*What the task requires*: Look through the listing below for the string "beside". Show each line where it occurs.
Content starts
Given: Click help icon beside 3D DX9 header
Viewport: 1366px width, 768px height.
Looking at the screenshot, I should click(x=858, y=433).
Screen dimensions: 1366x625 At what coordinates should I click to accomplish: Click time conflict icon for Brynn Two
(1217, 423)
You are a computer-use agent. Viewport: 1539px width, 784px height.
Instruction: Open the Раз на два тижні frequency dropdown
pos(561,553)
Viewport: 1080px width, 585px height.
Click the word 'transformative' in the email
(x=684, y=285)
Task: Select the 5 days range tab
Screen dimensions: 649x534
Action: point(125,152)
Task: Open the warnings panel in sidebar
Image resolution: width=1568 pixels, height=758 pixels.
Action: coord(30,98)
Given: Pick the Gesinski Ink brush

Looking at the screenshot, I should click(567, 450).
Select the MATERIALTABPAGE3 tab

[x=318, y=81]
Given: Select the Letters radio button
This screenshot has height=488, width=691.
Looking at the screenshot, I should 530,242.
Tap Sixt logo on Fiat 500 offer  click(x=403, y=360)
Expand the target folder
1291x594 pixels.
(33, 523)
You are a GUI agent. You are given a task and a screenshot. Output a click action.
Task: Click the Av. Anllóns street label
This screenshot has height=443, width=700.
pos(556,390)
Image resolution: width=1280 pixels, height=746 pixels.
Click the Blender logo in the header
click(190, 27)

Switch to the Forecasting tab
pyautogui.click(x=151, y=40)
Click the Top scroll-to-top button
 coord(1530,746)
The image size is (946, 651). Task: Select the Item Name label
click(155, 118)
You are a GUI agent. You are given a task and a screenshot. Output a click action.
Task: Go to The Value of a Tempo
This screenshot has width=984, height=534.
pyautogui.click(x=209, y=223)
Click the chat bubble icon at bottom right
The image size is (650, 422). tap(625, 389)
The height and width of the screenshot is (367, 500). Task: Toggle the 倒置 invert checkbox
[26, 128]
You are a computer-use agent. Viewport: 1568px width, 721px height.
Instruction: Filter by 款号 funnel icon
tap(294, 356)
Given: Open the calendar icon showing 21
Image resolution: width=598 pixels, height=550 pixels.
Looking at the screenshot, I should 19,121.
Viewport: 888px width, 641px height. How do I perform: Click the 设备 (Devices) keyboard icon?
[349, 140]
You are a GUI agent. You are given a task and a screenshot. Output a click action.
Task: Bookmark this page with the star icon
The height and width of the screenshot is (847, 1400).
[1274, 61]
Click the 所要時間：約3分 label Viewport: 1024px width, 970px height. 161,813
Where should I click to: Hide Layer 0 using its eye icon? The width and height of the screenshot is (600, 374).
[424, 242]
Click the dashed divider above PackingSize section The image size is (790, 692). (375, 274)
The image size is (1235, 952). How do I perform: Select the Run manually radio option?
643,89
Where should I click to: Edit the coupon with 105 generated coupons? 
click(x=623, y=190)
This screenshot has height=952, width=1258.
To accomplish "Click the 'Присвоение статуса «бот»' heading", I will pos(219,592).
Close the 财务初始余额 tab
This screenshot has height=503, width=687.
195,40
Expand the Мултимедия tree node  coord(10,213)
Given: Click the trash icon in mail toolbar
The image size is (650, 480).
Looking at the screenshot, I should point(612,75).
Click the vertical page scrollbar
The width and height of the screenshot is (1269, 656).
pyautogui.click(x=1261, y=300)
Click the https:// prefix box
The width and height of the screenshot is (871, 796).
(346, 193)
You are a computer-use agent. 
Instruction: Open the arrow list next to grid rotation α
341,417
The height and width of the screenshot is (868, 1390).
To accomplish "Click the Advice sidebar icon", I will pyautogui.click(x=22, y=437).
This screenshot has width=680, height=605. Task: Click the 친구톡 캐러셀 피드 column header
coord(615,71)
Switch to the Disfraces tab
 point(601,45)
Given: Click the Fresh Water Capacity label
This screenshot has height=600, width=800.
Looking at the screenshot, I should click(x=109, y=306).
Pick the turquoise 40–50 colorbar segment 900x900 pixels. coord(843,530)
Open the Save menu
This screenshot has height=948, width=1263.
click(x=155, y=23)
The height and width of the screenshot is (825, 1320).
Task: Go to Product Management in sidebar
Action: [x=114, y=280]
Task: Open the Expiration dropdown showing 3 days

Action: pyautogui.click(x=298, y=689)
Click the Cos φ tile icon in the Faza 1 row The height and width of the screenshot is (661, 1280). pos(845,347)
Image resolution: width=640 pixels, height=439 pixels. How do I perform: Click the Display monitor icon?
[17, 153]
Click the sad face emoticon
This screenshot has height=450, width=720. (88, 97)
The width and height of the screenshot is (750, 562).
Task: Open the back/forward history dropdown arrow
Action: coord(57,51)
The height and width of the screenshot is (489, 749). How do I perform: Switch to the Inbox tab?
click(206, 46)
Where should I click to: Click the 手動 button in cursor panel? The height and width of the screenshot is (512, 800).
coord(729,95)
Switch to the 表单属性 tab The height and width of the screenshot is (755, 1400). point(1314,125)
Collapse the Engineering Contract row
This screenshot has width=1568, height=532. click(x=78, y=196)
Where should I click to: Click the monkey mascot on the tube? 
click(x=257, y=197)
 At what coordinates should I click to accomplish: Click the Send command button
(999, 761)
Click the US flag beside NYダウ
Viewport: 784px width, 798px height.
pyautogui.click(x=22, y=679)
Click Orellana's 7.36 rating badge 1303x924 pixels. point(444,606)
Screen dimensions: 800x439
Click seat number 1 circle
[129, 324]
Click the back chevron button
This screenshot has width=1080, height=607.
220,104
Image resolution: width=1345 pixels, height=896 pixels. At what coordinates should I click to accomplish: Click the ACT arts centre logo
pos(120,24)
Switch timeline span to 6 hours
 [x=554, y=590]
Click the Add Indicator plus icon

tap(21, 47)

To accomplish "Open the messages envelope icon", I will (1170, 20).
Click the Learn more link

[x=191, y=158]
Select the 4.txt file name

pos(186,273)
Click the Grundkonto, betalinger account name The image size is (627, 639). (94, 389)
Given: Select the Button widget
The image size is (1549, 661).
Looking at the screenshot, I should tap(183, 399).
Content ends
*Answer space*:
Given: Click help icon beside 3D DX9 header
Click the US flag beside NYダウ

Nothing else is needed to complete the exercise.